If the woman involved in a case is sure of herself and has not committed adultery or alternatively if the husband doubts the child is not his then scientific methods such as DNA analysis can be used. (GETTY IMAGES)

DNA analysis is not the accurate method to determine a person's lineage, according to professors of Islamic Shariah law.

Dr Ahmad Abdul Aziz Al Haddad, Director of Iftaa' Department of Islamic Affairs and Charitable Activities Department of Dubai and Dr Abdul Ha’aq Humaish, Professor of Islamic Sharaiah Law of Sharjah University refused to rely on the DNA analysis denying parentage in a case, while the Family Court Judge Khalid Al Hawsani considered DNA examination a presumption and not evidence, reported 'Emarat Al Youm' newspaper.  
 
Dr Al Haddad said Islamic courts issue verdicts based on Islamic Shariah and, therefore, does not rely on scientific or laboratory evidences. "The legislation gives the man [who is alleged to have fathered a child] the right to deny the accusation, if he is sure that the child is not his and he testifies under oath before the presiding judge."

"However, if the woman involved in a case is sure of herself and has not committed adultery or alternatively if the husband doubts the child is not his then scientific methods such as DNA analysis can be used," he added.

Dr Humaish said DNA analysis can’t be taken as principle evidence to deny the parentage and added it is not permissible to rely on the DNA except in the case of people of unknown descent, or if a woman wants to clear herself.
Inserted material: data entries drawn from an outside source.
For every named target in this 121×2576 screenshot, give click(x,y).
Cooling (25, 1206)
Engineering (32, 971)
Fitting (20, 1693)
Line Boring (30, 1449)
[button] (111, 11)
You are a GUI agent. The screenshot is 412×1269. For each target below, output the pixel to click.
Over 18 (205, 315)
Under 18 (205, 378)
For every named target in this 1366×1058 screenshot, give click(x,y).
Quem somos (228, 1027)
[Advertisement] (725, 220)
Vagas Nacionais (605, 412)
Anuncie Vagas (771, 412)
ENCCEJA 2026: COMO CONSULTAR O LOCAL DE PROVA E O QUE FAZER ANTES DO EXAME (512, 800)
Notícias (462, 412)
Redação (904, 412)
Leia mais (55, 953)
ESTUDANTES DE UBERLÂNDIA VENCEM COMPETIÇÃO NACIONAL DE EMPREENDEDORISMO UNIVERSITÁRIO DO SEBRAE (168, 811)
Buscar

DNA analysis is not conclusive evidence and, therefore, it is preferable not to open doors of evil, doubt and suspicion in the Islamic family, he added.

Al Hawsani said DNA evidence in cases of denied descent is a presumption and not an evidence, and added that in case where it becomes an evidence, it would be an excuse for weak-minded people to harbour more doubts.